The teacher, Jeffrey Epstein, would decades later face allegations that he coerced and trafficked teenagers for sex. At the Dalton School on the Upper East Side, some students saw Mr. Epstein as an unusual and unsettling figure, willing to violate the norms in his encounters with girls.

Eight former students who attended the prestigious school during Mr. Epstein’s short tenure there said that his conduct with teenage girls had left an impression that had lingered for decades. One former student recalled him showing up at a party where students were drinking, while most remembered his persistent attention on the girls in hallways and classrooms.

“I can remember thinking at the time, ‘This is wrong,’” said Scott Spizer, who graduated from Dalton in 1976.

None of the female students who spoke to The New York Times in recent days remembered Mr. Epstein making unwanted physical contact with them, and he has not been accused of any crimes related to his time at the school.

But a few students said they had been discomfited by a close relationship he had with one of their female peers, a concern that had escalated so much that one of them had raised the issue then to a school administrator.

Dalton has long been known for its rigorous academics, repeatedly ranking among the nation’s best private schools while drawing the sons and daughters of New York titans of finance, media and art.
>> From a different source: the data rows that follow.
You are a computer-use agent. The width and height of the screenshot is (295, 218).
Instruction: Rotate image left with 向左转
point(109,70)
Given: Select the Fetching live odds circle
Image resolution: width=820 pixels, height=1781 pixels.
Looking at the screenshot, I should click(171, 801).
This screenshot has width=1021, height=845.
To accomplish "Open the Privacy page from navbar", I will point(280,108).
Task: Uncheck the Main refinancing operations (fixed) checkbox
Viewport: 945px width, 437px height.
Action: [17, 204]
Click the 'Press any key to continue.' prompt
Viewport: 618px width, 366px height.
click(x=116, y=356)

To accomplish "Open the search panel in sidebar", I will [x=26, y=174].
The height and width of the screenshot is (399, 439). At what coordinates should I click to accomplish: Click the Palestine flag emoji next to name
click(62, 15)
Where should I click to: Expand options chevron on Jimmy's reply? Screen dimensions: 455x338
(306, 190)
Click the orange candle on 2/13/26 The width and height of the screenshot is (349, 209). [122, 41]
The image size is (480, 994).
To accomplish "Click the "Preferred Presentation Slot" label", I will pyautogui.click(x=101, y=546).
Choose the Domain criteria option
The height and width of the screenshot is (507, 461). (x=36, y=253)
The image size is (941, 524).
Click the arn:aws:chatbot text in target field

Among the alumni are the CNN journalist Anderson Cooper, the actress Claire Danes and the comedian Chevy Chase.

Mr. Epstein’s time at Dalton was brief, and an administrator said it ended in a dismissal. While Mr. Epstein later developed a reputation in the world of finance as a man of brilliance — “He was a Brooklyn guy with a motor for a brain,” New York magazine wrote in a 2002 profile — the administrator told The Times that he had dismissed Mr. Epstein for poor performance.

But the accounts offer a window into Mr. Epstein’s early adulthood, before he developed extensive private wealth that allowed him to acquire a $56 million mansion just a mile south of the Dalton School. It was there, prosecutors said this week, that Mr. Epstein and his employees paid “numerous” underage girls to engage in sex acts with him.

Federal prosecutors in New York charged Mr. Epstein, 66, with sex trafficking on Monday. He has pleaded not guilty. His lawyer did not respond to a request for comment.

Officials with the Dalton School also did not respond to requests for comment, but news of the charges has led alumni to reconnect and swap memories of a young teacher who sometimes seemed to defy the expectations of behavior for an authority figure.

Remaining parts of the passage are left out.